▶ WORK ITEM A:
In the Wikipedia excerpt about "You Wouldn't Steal a Car," on what date did the announcement debut in cinemas?
▶ WORK ITEM B:
Please continue the Wikipedia excerpt about "You Wouldn't Steal a Car" from its last sentence.

▶ DOCUMENT EXCERPT:

From Wikipedia:
“You Wouldn’t Steal a Car” is the first sentence and commonly used name of a public service announcement that debuted on July 12, 2004 in cinemas, and July 27 on home media, which was part of the anti-copyright infringement campaign “Piracy. It’s a crime.” It was a co-production between the Federation Against Copyright Theft and the Motion Picture Association of America (now the MPA) in cooperation with the Intellectual Property Office of Singapore, and appeared in theaters internationally from 2004 until 2008, and on many commercial DVDs during the same period as an ad preceding the main menu, as either an unskippable or skippable video.

[Stored data]
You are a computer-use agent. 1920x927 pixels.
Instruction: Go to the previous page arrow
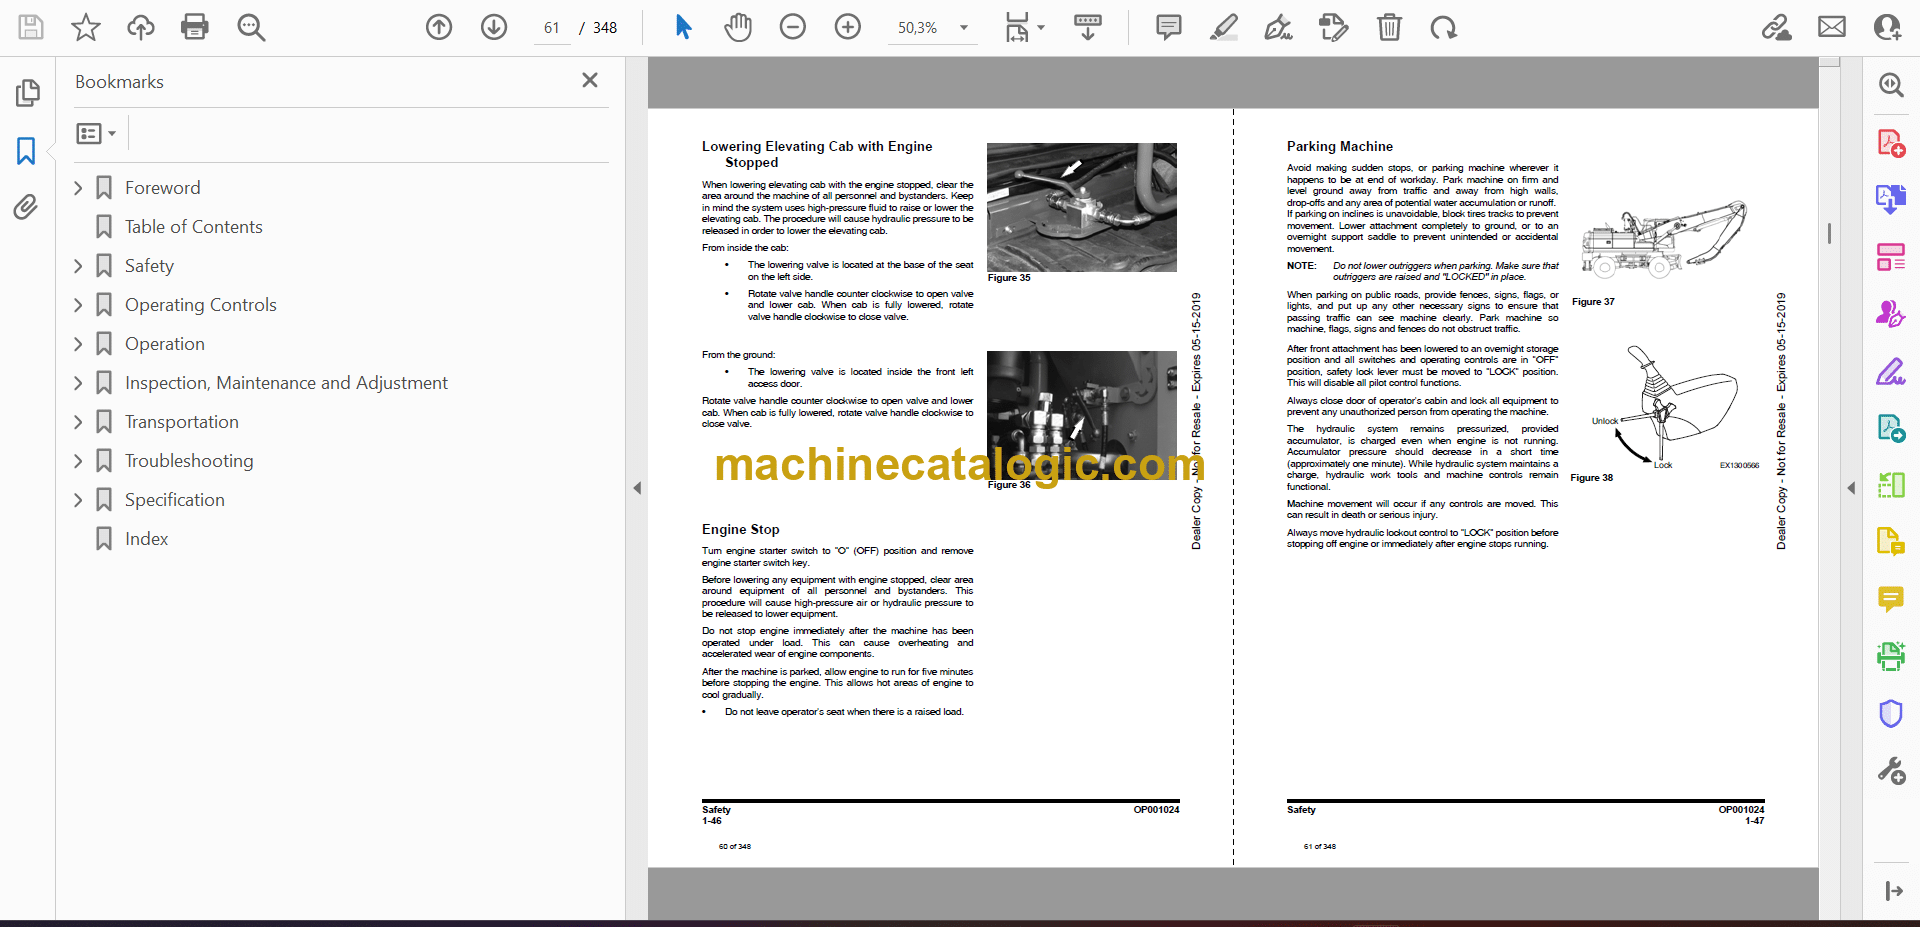pyautogui.click(x=439, y=27)
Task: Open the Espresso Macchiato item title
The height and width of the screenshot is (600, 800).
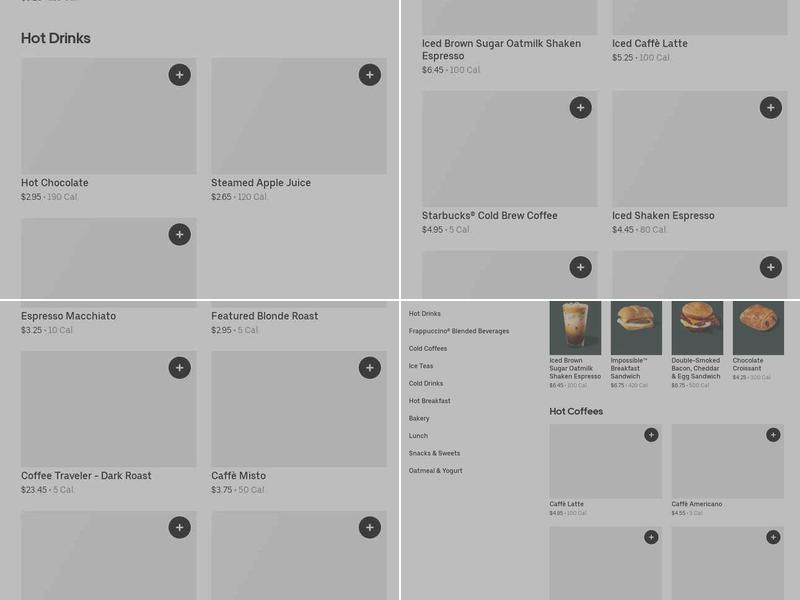Action: tap(68, 316)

▶ EXERCISE ANSWER A:
July 12, 2004

▶ EXERCISE ANSWER B:
The announcement depicts either a teenage girl trying to illegally download a movie or two women attempting to buy DVDs from a bootlegger interwoven with clips of a man committing theft of various objects, and equates these crimes to the unauthorized duplication and distribution of copyrighted materials, such as films. The girl ultimately aborts said download and the couple choose not to purchase any of the bootleg DVD copies. According to the Canadian Internet Policy and Public Interest Clinic, the announcement was unsuccessful, and was largely a source of ridicule. Likewise, a 2022 behavioral economics paper published in The Information Society found the PSAs may, in fact, have increased piracy rates. By 2009, over 100 parodies of the announcement had been created.
The intertitles use FF Confidential. On the computer screen, the text “FEATURE FILMS” is in Serpentine, “DOWNLOAD CANCELED” is in Compacta, and the remaining text in what appears to be Univers.